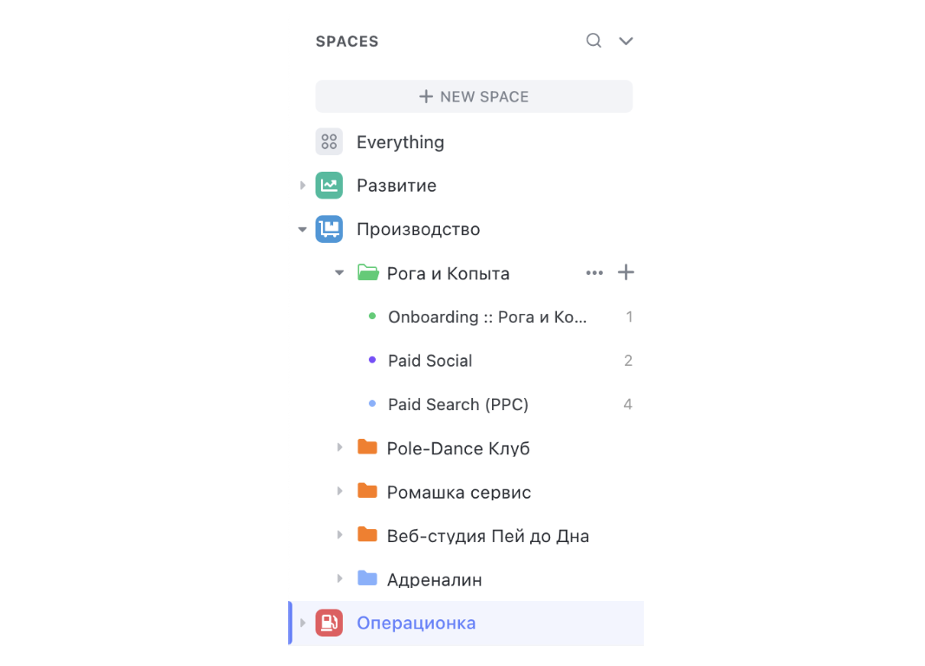Expand the Ромашка сервис folder arrow
The height and width of the screenshot is (666, 925).
click(340, 492)
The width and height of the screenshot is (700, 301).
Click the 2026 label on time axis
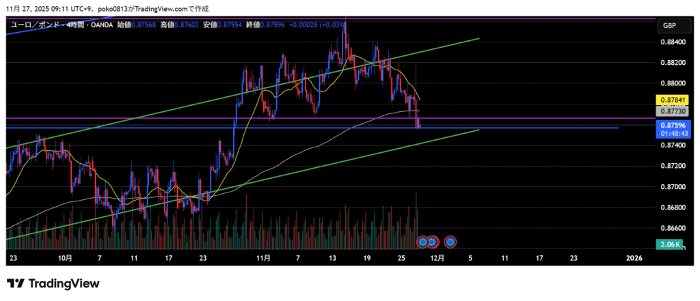coord(634,258)
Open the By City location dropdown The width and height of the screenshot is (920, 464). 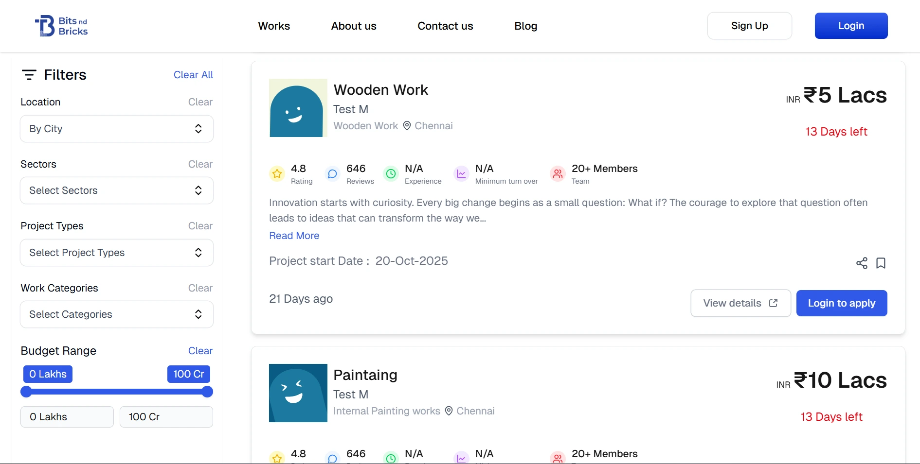click(x=117, y=129)
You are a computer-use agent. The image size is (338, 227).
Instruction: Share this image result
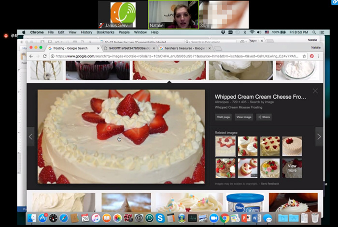point(264,117)
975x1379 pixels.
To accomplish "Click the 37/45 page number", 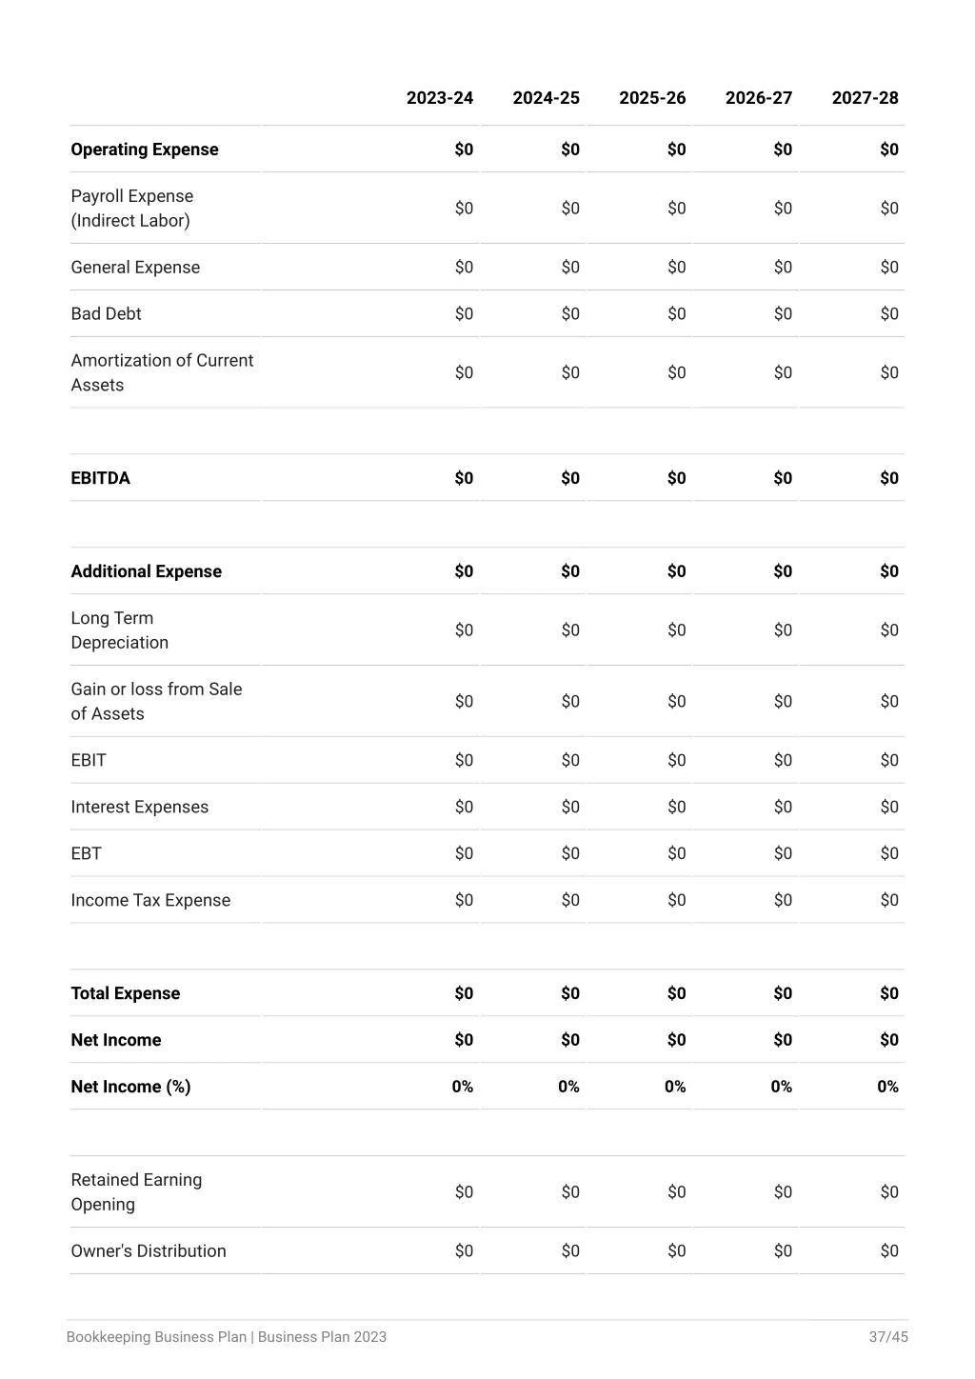I will pos(888,1337).
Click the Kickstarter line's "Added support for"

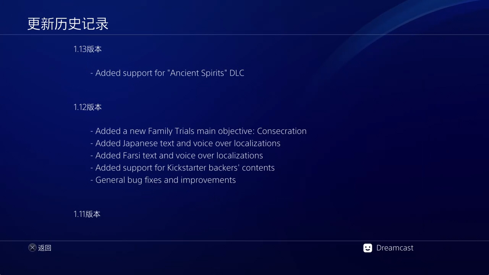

.....

◆ What to produce
Print the items word for word, from the first line through the line containing "coord(634,258)", including both ends. Leave the pictures out.

◆ Response
Expand the Ромашка сервис folder arrow
The height and width of the screenshot is (666, 925).
click(340, 492)
The width and height of the screenshot is (700, 301).
Click the 2026 label on time axis
coord(634,258)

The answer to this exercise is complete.